Au 3 avril 2014, le nombre officiel de cas de dengue enregistré par le ministère de la santé s’élève à 44. Ce, suite au cas de dengue détecté sur 609 échantillons de sang analysés entre samedi 29 mars et mardi 1er avril et aux deux nouveaux cas détectés sur 637 échantillons analysés du 1er au 3 avril. Dans un communiqué émis jeudi, le ministère de la Santé soutient que “toutes les mesures de santé publique qui avaient été déclenchées depuis la détection du premier cas sont maintenues.” Une preuve que la propagation n’est pas totalement maîtrisée malgré toutes les mesures entreprises.
Tandis que l’épandage de larvicide se poursuit, 49 919 habitations et 2 200 terrains en friche ont été traités, indique le ministère, et la fumigation a couvert 42 648 foyers et 3 912 terrains vagues à ce jour. Les camions ont effectué 294 trajets au site d’enfouissement de Poudre-d’Or pour le déversement des déchets. Le communiqué indique par ailleurs que 1 364 Notices ont été servis pour non-respect de la loi relative à l’eau stagnante sur les toits et autour des maisons et plusieurs contraventions ont été dressées au terme du délai prescrit dans la loi, précédant un premier avertissement. 
Toutefois, malgré la campagne menée sur le terrain, ce dernier chiffre interpelle : l’existence de nouveaux cas démontre que l’épidémie n’est pas totalement jugulée puisque’en plus des porteurs malades du virus, il y a aussi potentiellement des porteurs sains qui contribuent à faire perdurer la propagation du virus.
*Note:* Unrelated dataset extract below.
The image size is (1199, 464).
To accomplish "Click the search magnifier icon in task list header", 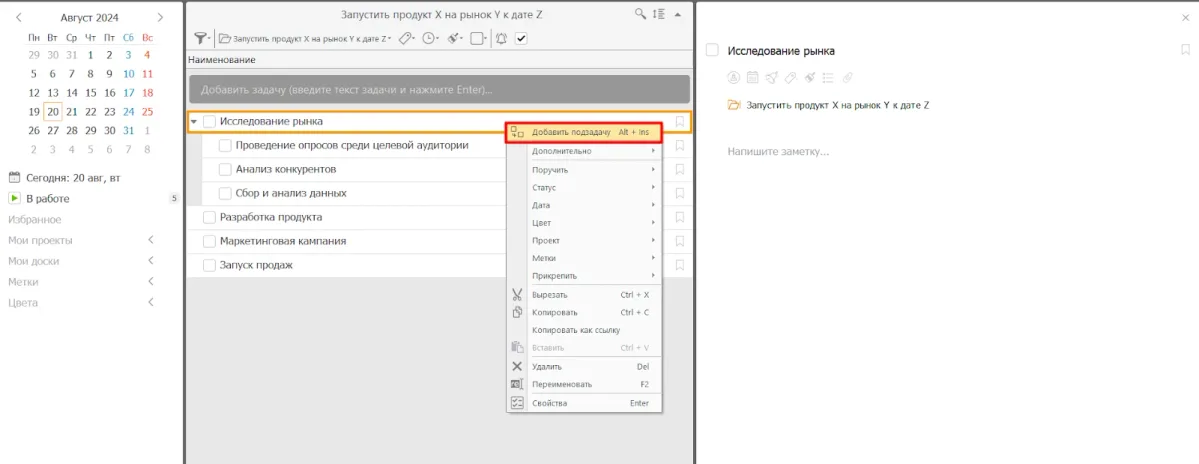I will 641,14.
Il s’agit de cas sporadiques”, indique le ministère de la Santé. La dengue a, jusqu’à présent, touché seulement quelques individus de la population, cas par cas, sans former une chaîne de transmission continue. Le ministère rappelle également que les personnes infectées sont hospitalisées de 7 à 8 jours avant de les isoler le temps que le corps élimine le virus, puisqu’il n’existe aucun vaccin contre la dengue. Concernant l’état de santé des nouveaux patients, le ministère indique qu’ils sont cliniquement stables.